Gemini handle caching automatically - just send your request normally and the provider will cache the common prefix when the prompt is long enough.

No cache write cost
Cache reads billed at 0.25x input price
TTL averages 3–5 minutes

Explicit caching

For older Gemini models, you need to add cache_control breakpoints yourself. Only the last breakpoint in your request is used - additional ones are ignored but won't break anything (useful when sharing the same request format with Claude).
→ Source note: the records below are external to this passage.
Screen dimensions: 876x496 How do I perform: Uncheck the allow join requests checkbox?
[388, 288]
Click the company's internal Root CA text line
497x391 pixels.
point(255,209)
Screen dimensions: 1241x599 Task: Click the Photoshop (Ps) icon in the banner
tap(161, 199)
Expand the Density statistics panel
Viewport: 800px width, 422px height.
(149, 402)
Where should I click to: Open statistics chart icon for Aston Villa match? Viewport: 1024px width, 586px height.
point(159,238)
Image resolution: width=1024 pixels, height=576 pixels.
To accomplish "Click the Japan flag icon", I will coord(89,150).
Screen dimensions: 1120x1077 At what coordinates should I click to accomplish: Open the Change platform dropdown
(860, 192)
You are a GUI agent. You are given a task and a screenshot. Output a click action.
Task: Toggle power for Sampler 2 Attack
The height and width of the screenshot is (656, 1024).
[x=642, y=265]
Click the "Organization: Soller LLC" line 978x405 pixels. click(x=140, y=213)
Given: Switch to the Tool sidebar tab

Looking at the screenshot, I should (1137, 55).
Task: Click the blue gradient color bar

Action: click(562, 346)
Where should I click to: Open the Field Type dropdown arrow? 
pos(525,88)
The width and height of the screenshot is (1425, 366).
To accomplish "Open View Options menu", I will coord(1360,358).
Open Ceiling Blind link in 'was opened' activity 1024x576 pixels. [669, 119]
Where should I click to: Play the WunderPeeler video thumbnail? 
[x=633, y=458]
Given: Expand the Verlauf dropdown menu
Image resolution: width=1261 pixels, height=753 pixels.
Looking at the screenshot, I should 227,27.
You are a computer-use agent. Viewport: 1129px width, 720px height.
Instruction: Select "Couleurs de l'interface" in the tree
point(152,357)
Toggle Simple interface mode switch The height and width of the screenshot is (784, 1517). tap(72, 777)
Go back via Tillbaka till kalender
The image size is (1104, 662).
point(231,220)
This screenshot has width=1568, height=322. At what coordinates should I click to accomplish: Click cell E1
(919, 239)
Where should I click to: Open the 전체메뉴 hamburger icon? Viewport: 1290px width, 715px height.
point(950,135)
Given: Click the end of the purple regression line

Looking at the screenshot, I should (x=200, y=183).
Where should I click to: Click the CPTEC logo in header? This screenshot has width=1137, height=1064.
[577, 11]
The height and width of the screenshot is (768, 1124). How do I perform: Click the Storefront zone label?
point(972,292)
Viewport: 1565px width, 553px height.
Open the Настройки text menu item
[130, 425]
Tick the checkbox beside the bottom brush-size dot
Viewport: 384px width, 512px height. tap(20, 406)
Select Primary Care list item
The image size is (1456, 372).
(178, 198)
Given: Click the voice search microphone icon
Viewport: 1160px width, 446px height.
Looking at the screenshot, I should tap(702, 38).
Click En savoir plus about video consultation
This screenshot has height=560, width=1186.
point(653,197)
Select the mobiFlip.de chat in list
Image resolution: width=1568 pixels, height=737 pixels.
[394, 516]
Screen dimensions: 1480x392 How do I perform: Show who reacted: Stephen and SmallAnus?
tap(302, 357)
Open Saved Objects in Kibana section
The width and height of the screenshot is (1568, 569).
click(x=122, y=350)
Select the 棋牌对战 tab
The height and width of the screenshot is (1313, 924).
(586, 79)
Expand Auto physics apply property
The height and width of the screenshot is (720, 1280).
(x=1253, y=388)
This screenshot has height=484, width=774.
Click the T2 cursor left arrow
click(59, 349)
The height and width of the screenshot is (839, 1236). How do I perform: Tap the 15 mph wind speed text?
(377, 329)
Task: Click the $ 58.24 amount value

Cache write cost: input token price + 5 minutes of storage
Cache reads billed at 0.25x input price
TTL is 5 minutes

System message caching limitation

Gemini has a single systemInstruction field which is treated as immutable when cached. If you need part of the system prompt to stay dynamic, move that content into a user message instead.

Supported models

Model	Min Tokens	Implicit	Explicit
gemini-2.5-flash	2,048	Yes	Yes
gemini-2.5-flash-lite	2,048	No	Low hit rate
gemini-2.5-pro	2,048	Yes	Yes
gemini-3.1-pro-preview	4,096	No	Yes
gemini-3.5-flash	4,096	No	Yes

Examples

System message caching

Cache a large static system prompt so it's not reprocessed on every request:

import OpenAI from 'openai';

const client = new OpenAI({
  baseURL: 'https://api.aivene.com/v1',
  apiKey: process.env.AIVENE_API_KEY
});

const response = await client.chat.completions.create({
  model: 'gemini-2.5-flash',
  messages: [
    {
      role: 'system',
      content: [
        {
          type: 'text',
          text: 'You are a document analysis assistant.'
        },
        {
          type: 'text',
          text: fullDocumentText, // large static document
          cache_control: { type: 'ephemeral' }
        }
      ]
    },
    {
      role: 'user',
      content: 'What are the key obligations in section 3?'
    }
  ]
});

User message caching

Useful for RAG scenarios where the retrieved context is large and reused across follow-up questions:

const response = await client.chat.completions.create({
  model: 'gemini-2.5-flash',
  messages: [
    {
      role: 'user',
      content: [
        { type: 'text', text: 'Using the data below:' },
        {
          type: 'text',
          text: retrievedChunks, // large RAG context
          cache_control: { type: 'ephemeral' }
        },
        { type: 'text', text: 'Which entries have a value above 1000?' }
      ]
    }
  ]
});

Alibaba Qwen

Qwen only supports explicit caching - you must add cache_control to each content block you want cached. Without it, no caching occurs at all.

Type	Price
Cache write	1.25x input price
Cache read	0.1x input price

Cache writes use a 5-minute TTL. The cache_control syntax is identical to Anthropic's explicit breakpoints.

Example

import OpenAI from 'openai';

const client = new OpenAI({
  baseURL: 'https://api.aivene.com/v1',
  apiKey: process.env.AIVENE_API_KEY
});

const response = await client.chat.completions.create({
  model: 'qwen3.7-max',
  messages: [
    {
      role: 'user',
      content: [
        { type: 'text', text: 'Use the reference below when answering.' },
        {
          type: 'text',
          text: referenceText, // large static content
          cache_control: { type: 'ephemeral' }
        },
        { type: 'text', text: 'Summarize the main implementation details.' }
      ]
    }
  ]
});